Do you see what I mean?  If you find the above even the least bit funny, then I think you should give these a go.  This one starts off with a mysterious murder-by-potsherd in an underground train station, travels through the frou-frou art world, and ends hilariously in a romp through the London sewers – which was one of the funniest things I’ve read all year. 

Lesley is back in action in this one, which I was very happy about (no more crazy flings with slags, Peter – do you hear me?!!).  There’s some minor advancement in the romance department, but nothing huge.  These books aren’t really about the romance.  I really love the dynamic between Peter and Lesley as partners though:

“’There’s always a secret door,’ I said.  ‘That’s why you always need a thief in your party.’

‘You never said you used to play Dungeons and Dragons,’ Lesley had said, when I explained my reasoning.  I’d been tempted to tell her that I was thirteen at the time, and anyway it was Call of Cthulthu, but I’ve learned from bitter experience that such remarks generally only make things worse.”

There’s also a new side character in this one, in the shape of an American FBI agent.  Now, I admit that I was more than a bit excited when she was first introduced.  If Peter’s going to have crazy flings with slags, they can at least be American slags.  My mind filled with dreamy visions of Peter waxing poetic about how sexy the American accent is…how gorgeous American women all are…how strong, courageous, and noble….  Yeah, my imagination may or may not have run away with me on that one, but in my defense I’m like two shades away from being a desperate housewife (those two shades being wealth and plastic surgery).

So imagine my disappointment when Ms. American FBI turned out to be an uptight, trigger-happy religious nut.  Look, Peter, I know how we are over here.  I know that that particular shoe fits more times than it doesn’t…but it still hurts, okay?  The truth can hurt.  *sob* Would it have killed you to at least comment on the accent?  You gotta admit that it’s sexy…all those hard r’s.  Rrrrr. 

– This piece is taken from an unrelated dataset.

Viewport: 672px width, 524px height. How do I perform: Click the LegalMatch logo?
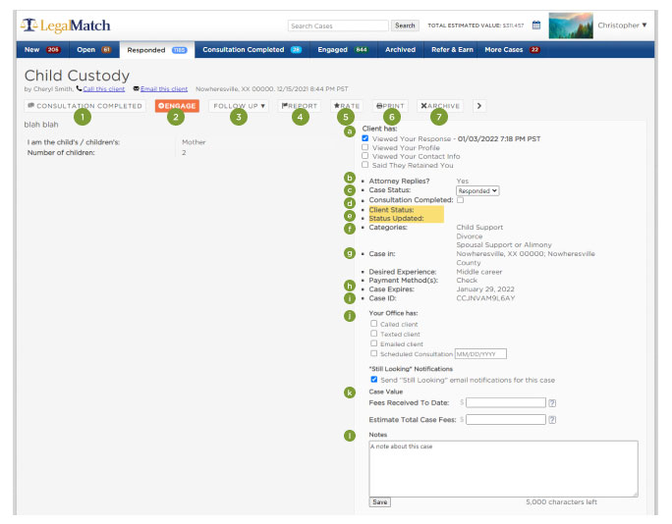[66, 25]
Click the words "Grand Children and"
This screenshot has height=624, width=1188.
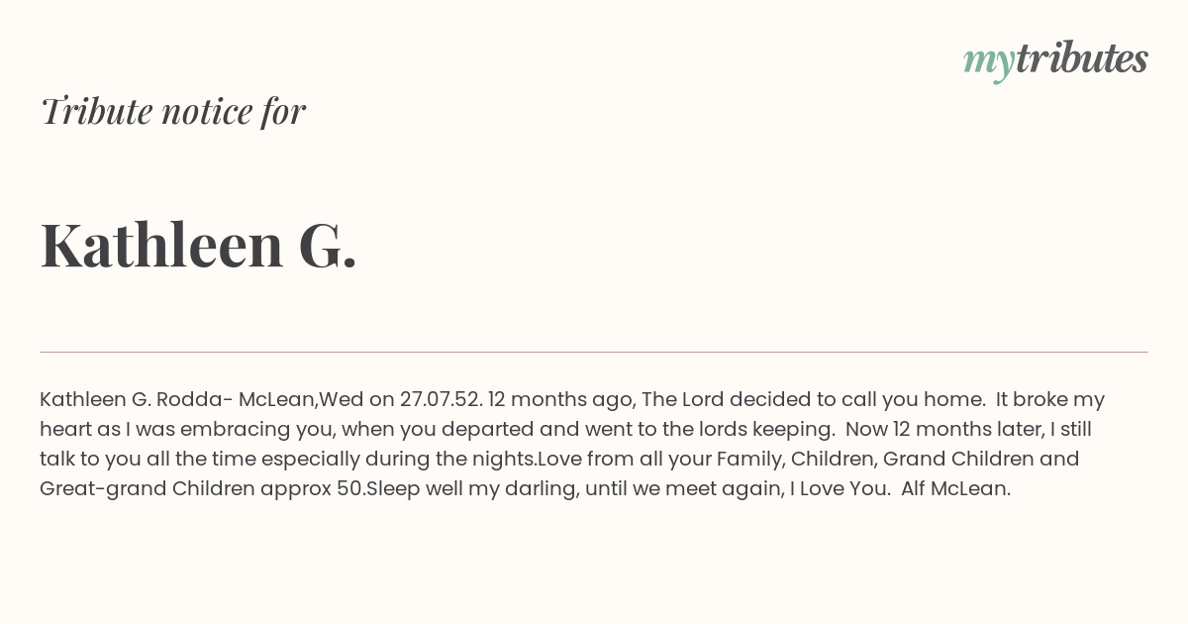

I could be wrong but I think that maybe this series is heading in the direction of assembling a magical team of characters who will be featured in all the books.  If that’s the case, I am very excited!  I love magical crime-fighting ensemble casts.  I should also mention that this entire story takes place over the Christmas holidays and features blissfully cold weather and snow storms.  I truly can’t think of a better read to escape from the stress and heat of this summer.

Perfect Musical Pairing
En Vogue – Giving Him Something He Can Feel

Dear Peter,

I challenge you to watch this video and not fall immediately in lust with America.  We’re not all uptight over here.  Also, I saw these ladies strut their stuff a few years ago and they’ve still got it.  Which I think is pretty solid evidence that American women maintain their allure well into their thirties and forties.  Just sayin’.